Mardi 4 novembre 2025, le président Patrice Talon est annoncé dans un grand oral. « Un entretien exclusif autour des grands sujets d’actualité nationale, dans un format clair, direct et sans détour« , a indiqué la présidence de la République. Le rendez-vous était donc pris. 20 h 30, le chef de l’État apparaît à l’écran, face au journaliste Serge Ayaka de la télévision nationale. Dès les premiers mots, le décor était planté. Au menu de cet entretien de 48 minutes : Boni Yayi, Les Démocrates, la réforme du système partisan. Cette sortie médiatique fait suite à la déclaration de Boni Yayi qui accusait le président Patrice Talon de museler l’opposition et d’empêcher la compétition électorale.

Bénin : Patrice Talon se décharge et accuse Boni Yayi d’avoir saboté ses réformes

L’entretien a commencé très fort. Comme on le lui connaît, le chef de l’État n’est pas allé par le dos de la cuillère. C’était sans ambages et sans état d’âme. Le président a reconnu d’abord que la situation politique actuelle ne l’enchante pas. « Elle porte préjudice à l’image de notre pays », a-t-il indiqué. À qui donc la faute ? Patrice Talon se dédouane et blanchit la réforme du système partisan dont il est l’initiateur.

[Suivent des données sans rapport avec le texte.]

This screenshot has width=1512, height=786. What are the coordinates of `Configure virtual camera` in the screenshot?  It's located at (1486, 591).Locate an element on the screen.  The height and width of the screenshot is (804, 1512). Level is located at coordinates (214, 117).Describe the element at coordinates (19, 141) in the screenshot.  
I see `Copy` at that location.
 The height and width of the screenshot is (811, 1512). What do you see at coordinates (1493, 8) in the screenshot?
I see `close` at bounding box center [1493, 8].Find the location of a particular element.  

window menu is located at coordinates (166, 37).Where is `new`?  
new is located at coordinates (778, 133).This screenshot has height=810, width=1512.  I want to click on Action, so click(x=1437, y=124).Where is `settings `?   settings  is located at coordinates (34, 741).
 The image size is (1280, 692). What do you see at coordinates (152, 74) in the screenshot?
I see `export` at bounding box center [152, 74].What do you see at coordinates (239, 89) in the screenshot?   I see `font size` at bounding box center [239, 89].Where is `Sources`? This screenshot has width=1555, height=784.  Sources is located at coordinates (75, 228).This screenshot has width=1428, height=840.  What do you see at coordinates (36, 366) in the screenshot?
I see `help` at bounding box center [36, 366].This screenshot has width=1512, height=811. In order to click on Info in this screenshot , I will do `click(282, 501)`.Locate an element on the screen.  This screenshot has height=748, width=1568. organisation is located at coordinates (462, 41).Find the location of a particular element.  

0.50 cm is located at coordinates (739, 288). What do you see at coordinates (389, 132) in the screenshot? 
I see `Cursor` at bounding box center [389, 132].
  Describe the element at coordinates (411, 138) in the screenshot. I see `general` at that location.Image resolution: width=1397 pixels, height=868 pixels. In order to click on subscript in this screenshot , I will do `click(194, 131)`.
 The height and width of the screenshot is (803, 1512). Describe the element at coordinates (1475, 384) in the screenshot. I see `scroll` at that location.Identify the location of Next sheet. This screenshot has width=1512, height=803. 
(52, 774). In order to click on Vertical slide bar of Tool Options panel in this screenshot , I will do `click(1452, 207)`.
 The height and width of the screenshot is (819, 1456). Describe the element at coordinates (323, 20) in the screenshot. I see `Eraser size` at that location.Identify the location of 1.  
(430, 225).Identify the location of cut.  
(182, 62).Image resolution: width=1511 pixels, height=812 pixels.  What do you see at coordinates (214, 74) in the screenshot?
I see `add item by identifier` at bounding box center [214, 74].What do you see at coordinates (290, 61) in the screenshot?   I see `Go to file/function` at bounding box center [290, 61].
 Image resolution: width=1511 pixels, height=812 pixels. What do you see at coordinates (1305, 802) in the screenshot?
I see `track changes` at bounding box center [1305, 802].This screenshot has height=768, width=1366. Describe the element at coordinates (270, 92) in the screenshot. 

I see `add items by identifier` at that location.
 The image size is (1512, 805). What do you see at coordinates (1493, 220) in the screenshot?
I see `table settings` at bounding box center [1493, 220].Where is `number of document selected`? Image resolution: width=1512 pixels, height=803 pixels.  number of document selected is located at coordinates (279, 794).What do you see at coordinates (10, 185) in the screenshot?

Le président n’est pas allé loin pour désigner son prédécesseur comme le coupable de tout ce qui se passe. Selon les révélations de Patrice Talon, Boni Yayi s’emploierait depuis 2016 à faire échec à toutes les réformes. « En effet, depuis 2016, mon prédécesseur, le président Boni Yayi, s’emploie avec beaucoup d’énergie à faire échec à toutes les réformes, quelles qu’elles soient, et à l’action publique, quel que soit le secteur », a-t-il confié.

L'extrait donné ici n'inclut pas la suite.